Hannity replied by stressing that a U.S. war with Iran would be easy, with little threat to American service members.

“I think the Trump doctrine is perfect, especially in light of the next-generation weaponry that has evolved,” he said. “And I've always said that I think future wars are not going to be fought on a battlefield. They'll be fought from air-conditioned offices somewhere, you know, in a room."

“And what is so amazing about the Trump doctrine — no forever wars, no boots on the ground, we’ll have the latest, greatest, best technology available, military technology available,” Hannity added.

Hannity went on to suggest that Americans who oppose striking Iran are “ignorant” and would have allowed Adolf Hitler to seize Europe, claiming that “that's the same radical mindset that's in Iran."

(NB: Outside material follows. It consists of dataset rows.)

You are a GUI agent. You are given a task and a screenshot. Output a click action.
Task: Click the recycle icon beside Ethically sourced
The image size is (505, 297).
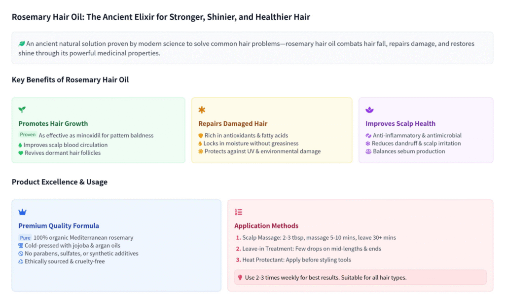coord(21,261)
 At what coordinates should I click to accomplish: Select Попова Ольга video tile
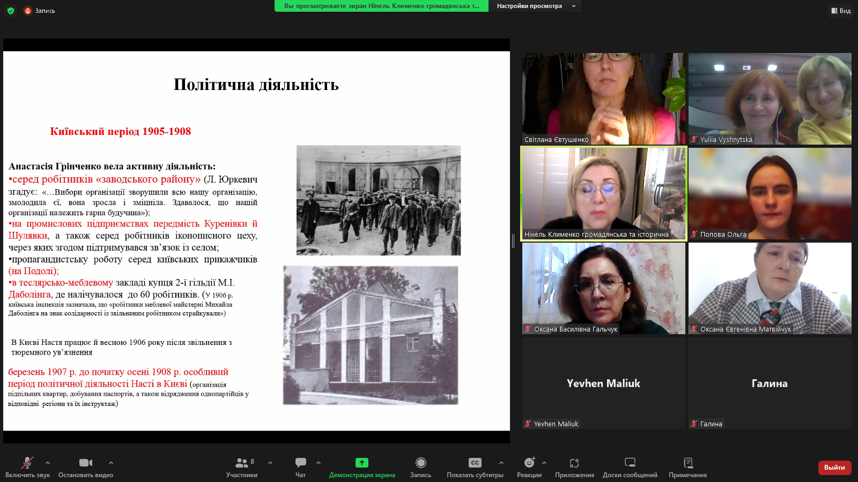(x=770, y=194)
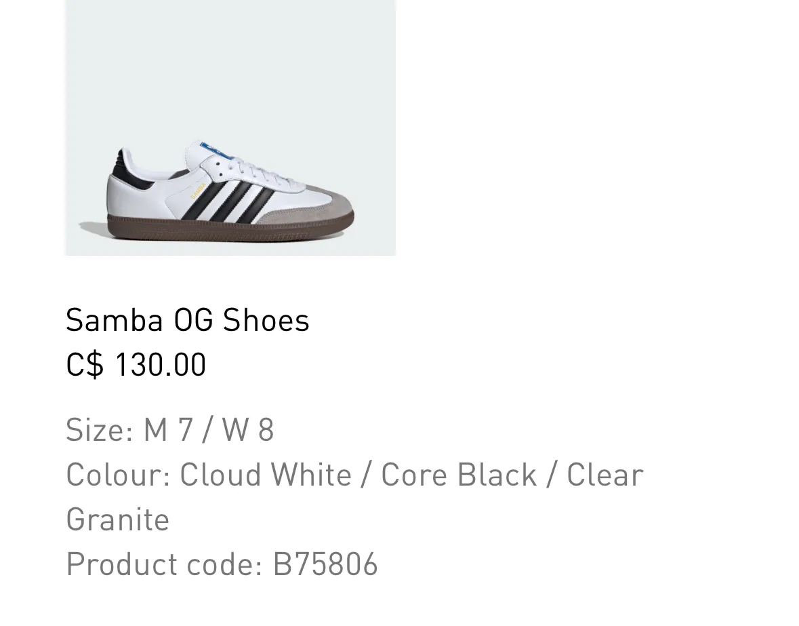Click the B75806 code value
Viewport: 799px width, 626px height.
click(x=325, y=564)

“The isolationists brought us Hitler,” Levin agreed, concluding, “When you have a seventh-century barbaric, primitive terrorist mass murdering regime with 21st century technology and they're unwilling to get rid of it, you better take them out because they're going to take you out."

“Well said,” Hannity replied.

During a Fox & Friends victory lap this morning after the strikes started, Levin lauded Trump as a “great president” and a “great leader” who will be talked about “for decades and decades, if not centuries.”

Addressing critics of the war, Levin said, “The president did this for several reasons, and you have to be deaf, dumb, and blind not to understand what they are. In other words, you have to be intentionally trying to undermine our troops and him."